Now the bad news: the neglect, the lack of interest and the lack of ambition of the city and the state have led to the emergence of a transport crisis in the metro and in the street. Zoning and other regulations in the city and (especially) the suburbs have limited housing production, so much so that buying homes is very difficult for most New Yorkers. At the same time, the state has let the protection of tenants languish, the social housing of the city is in a disreputable state of disrepair, the number of homeless has reached a record level and the owners have misbehaved in all impunity. Some research suggests that while new high-income jobs generally improve everyone's prospects, this effect declines rapidly in places where the housing market is tight.
Two forces therefore welcome the possibility of Amazon in New York – and I think it would be the case, whether subsidized or not. Born of good weather, we feel that the city does not need it.
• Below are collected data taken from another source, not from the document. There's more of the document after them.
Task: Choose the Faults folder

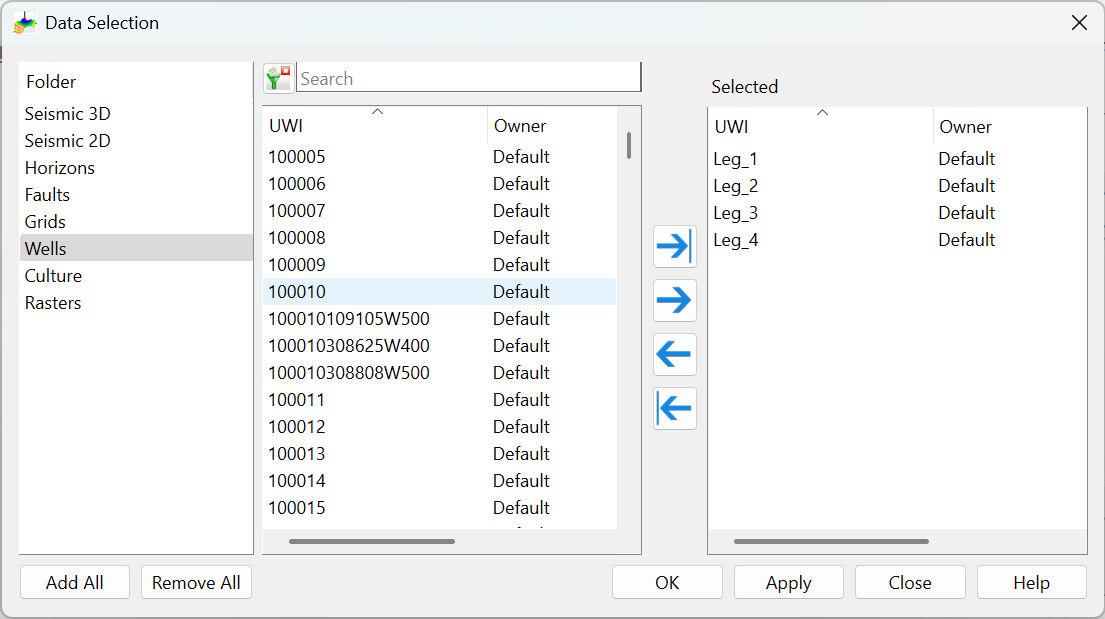Action: point(47,195)
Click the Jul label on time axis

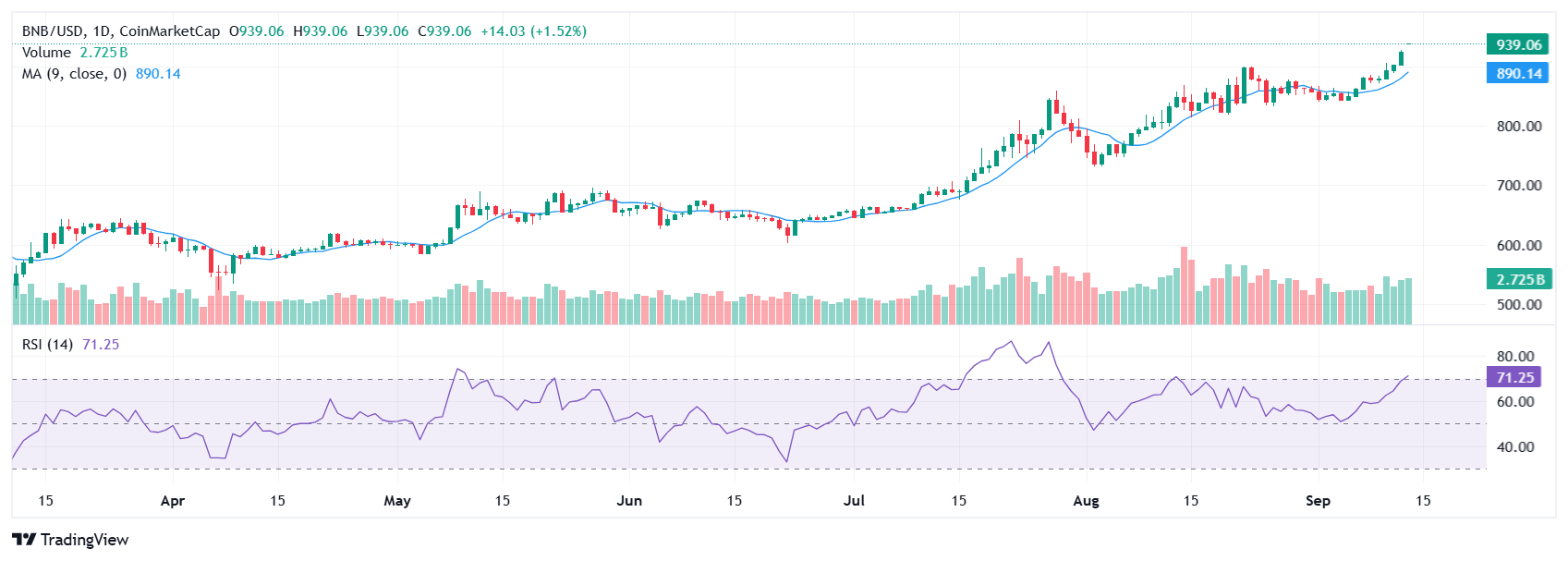(x=855, y=501)
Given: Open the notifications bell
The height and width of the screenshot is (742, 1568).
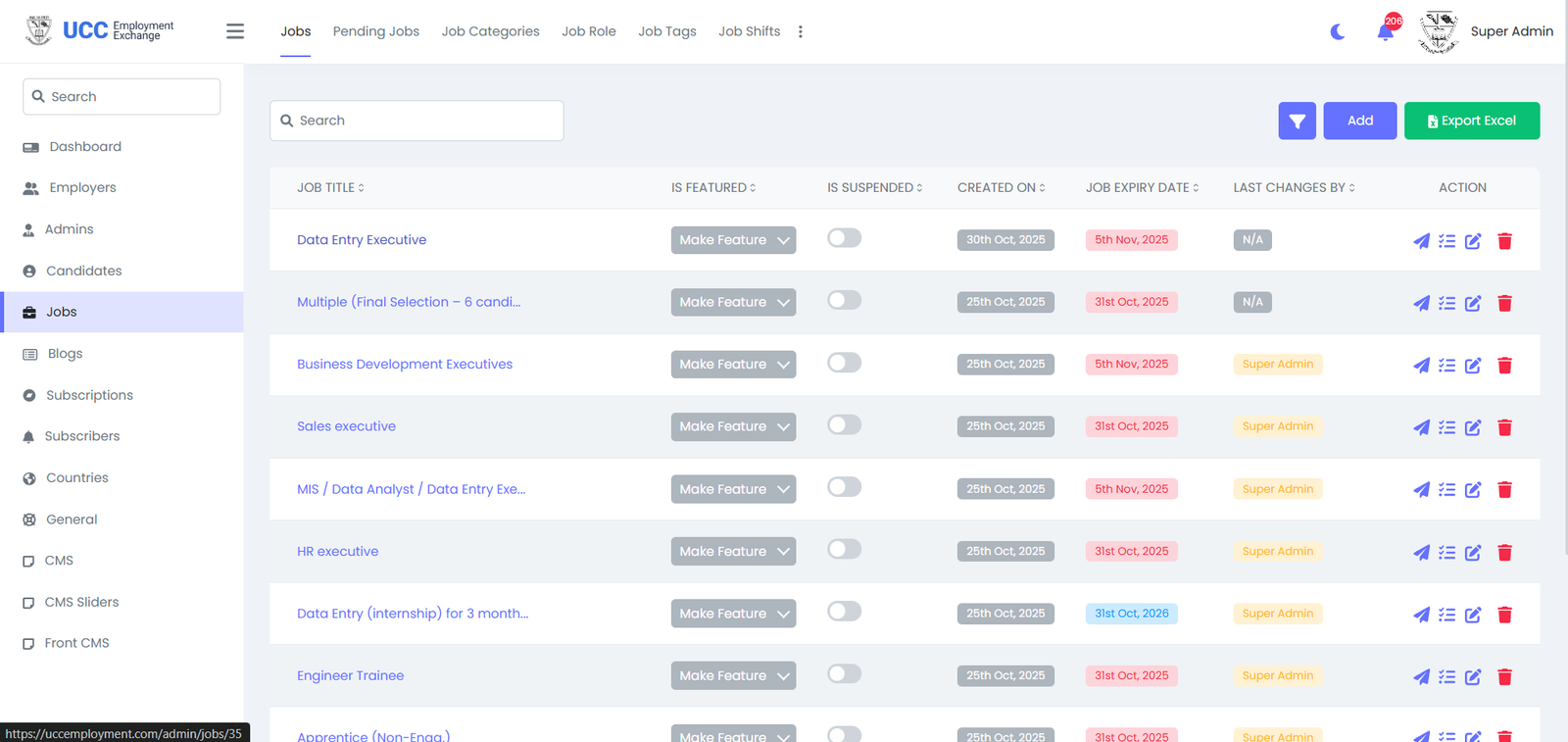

And born of the bad, a feeling that we do not want it.
It is not so that a city that works is supposed to react to a new big office. It is in a way the symbol of the troubled US economy, in which a good new name (Dow 26,000!) Does not make sense for a marginal class increasingly without participation (half of the country no has no money on the stock market). But it is also a very particular indictment of the prolonged precariousness of housing in New York, in which everything from a bike path to a grocery store to the headquarters of a company is considered first and foremost. as a tenant excuse. To paraphrase a saying from Staten Island: Rent reigns everywhere around me.
This is where it is Blasio and Cuomo to conclude an agreement that takes into account this reality: do not show what we do for Amazon, but what Amazon does for us. "Jobs" is not the magic word that they think. Jobs for whom?
Senator Gianaris and his compatriots should definitely make the toughest deal possible. Get Amazon to repair Queensbridge. Or extend the tram to Queens. Or engage in local hiring. Show New Yorkers what they get from the richest society in the world. But I'm not sure that an infrastructure would give Amazon the feeling of being wanted in New York.